Datadog's FY2025 financial results show $3.43 billion in total revenue, growing 28 percent year over year, with a non-GAAP operating margin of 22 percent and reported free cash flow of $915 million, representing a 27 percent FCF margin. These are the headline figures that appear in investor presentations and that drive the EV/FCF multiple of approximately 44 times on reported numbers. The GAAP figures require more careful examination. GAAP net income for FY2025 was approximately $107 million — not $915 million — because free cash flow adds back stock-based compensation of approximately $640 million annually. This reconciliation item is not merely accounting convention. It represents real economic dilution: at $640 million in annual SBC on a diluted share count of approximately 337 million, Datadog is issuing approximately $1.90 per diluted share annually in economic value to employees — a figure that must be deducted from apparent cash generation to arrive at what the shareholder actually retains. Adjusted for SBC, real economic free cash flow is approximately $275 million. The EV to real cash generation multiple is approximately 147 times.
The non-GAAP operating metrics are informative about the platform's unit economics — 80 percent gross margins reflect genuine pricing power and scalable infrastructure costs — but the SBC adjustment is the reason GAAP net income and reported FCF diverge by $808 million on a $3.43 billion revenue base. The company's FY2026 guidance for non-GAAP operating income of $840 to $880 million does not resolve this. If SBC scales proportionally with revenue — and at approximately 19 percent of revenue it has been remarkably stable — the GAAP operating income at the guided revenue level of $4.08 billion will be approximately $85 to $100 million, implying pre-tax income of roughly $235 million after adding interest income from the company's $3.2 billion net cash position. The GAAP earnings yield at the current stock price is less than half of one percent.

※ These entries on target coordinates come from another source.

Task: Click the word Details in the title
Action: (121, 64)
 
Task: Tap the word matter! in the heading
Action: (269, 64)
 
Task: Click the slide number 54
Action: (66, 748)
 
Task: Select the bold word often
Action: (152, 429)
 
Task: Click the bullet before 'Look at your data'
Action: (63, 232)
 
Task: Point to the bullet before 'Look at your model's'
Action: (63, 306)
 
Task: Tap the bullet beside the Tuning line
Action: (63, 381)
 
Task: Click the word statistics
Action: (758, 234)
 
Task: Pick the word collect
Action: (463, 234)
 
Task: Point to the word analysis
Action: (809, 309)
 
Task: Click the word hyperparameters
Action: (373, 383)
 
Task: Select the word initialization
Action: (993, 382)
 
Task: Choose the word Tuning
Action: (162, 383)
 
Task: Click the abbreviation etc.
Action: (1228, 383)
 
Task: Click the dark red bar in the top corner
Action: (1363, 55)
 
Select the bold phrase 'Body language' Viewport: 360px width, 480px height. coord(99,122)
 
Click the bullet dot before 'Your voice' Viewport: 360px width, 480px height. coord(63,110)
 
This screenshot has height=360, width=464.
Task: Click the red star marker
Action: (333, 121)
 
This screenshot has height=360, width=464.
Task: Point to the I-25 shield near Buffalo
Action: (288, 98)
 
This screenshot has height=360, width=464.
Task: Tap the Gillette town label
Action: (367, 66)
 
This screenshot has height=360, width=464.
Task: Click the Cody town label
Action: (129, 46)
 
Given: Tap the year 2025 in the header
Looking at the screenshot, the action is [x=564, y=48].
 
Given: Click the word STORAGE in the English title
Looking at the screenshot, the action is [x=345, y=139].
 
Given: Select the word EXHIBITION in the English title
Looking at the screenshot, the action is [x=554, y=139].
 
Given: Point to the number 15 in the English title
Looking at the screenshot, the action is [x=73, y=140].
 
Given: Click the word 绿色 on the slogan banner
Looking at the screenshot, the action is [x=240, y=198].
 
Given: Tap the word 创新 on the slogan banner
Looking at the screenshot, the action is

Olivier Pomel has led Datadog from founding through its 2019 IPO to $3.4 billion in revenue without a CEO transition, without a capital-destructive acquisition, and without the over-hiring cycle that forced painful workforce reductions at most software peers in 2022 and 2023. The company went public at $27 per share with no debt, managed the COVID demand surge without compromising operating discipline, and expanded FCF margins from approximately 15 percent in FY2021 to 27 percent in FY2025 while sustaining growth rates that few software businesses at this scale have matched. The capital allocation record is clean: no significant acquisitions, no dividend program, no buyback program of scale — the $3.2 billion net cash position accumulates on the balance sheet. The absence of buybacks while issuing $640 million annually in SBC is the one meaningful tension: the company is growing the diluted share count rather than shrinking it, which is a rational choice for a high-growth business but means shareholders are funding employee compensation through dilution rather than through cash expense.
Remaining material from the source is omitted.